• REQUEST
Add 14 to every coordinate in the answers of the items starting at the line containing "At what coordinates should I click to accomplish: Click" and ending at the line containing "Click the im-at.com", and write out all of those lines again in full with only the coordinates changed.
--- Begin MATERIAL TO PROCESS ---
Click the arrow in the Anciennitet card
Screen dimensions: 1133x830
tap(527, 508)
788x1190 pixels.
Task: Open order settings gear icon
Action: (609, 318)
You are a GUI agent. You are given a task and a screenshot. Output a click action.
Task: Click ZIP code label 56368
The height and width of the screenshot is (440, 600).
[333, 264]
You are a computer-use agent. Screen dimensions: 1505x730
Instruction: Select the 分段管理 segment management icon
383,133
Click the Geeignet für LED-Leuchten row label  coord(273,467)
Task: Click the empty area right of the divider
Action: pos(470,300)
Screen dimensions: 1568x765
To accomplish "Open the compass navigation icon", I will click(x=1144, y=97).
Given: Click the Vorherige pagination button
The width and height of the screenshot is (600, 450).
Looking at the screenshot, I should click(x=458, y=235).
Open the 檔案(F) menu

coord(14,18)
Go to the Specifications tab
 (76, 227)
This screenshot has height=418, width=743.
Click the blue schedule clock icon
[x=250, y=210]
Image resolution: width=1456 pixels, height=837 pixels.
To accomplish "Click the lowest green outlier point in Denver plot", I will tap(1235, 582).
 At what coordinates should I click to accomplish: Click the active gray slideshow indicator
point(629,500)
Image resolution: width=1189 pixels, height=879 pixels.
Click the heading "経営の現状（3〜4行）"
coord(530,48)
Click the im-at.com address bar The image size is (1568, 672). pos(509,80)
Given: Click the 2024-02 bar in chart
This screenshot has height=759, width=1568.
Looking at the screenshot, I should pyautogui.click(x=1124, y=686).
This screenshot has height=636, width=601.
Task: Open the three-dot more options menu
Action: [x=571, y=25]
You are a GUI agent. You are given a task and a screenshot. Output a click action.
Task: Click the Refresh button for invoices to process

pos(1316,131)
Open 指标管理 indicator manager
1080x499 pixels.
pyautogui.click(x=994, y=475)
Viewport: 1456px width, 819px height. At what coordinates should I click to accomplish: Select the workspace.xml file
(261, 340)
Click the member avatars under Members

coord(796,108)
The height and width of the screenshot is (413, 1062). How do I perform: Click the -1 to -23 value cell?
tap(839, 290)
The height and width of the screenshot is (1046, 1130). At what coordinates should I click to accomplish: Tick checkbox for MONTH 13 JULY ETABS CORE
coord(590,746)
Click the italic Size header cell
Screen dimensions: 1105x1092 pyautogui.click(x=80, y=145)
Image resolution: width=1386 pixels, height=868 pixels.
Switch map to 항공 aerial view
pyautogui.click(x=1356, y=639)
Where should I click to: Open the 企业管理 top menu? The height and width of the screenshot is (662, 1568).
--- End MATERIAL TO PROCESS ---
• THE OUTPUT
 At what coordinates should I click to accomplish: Click the active gray slideshow indicator
point(643,514)
Image resolution: width=1189 pixels, height=879 pixels.
Click the heading "経営の現状（3〜4行）"
coord(544,62)
Click the im-at.com address bar The image size is (1568, 672). pos(523,94)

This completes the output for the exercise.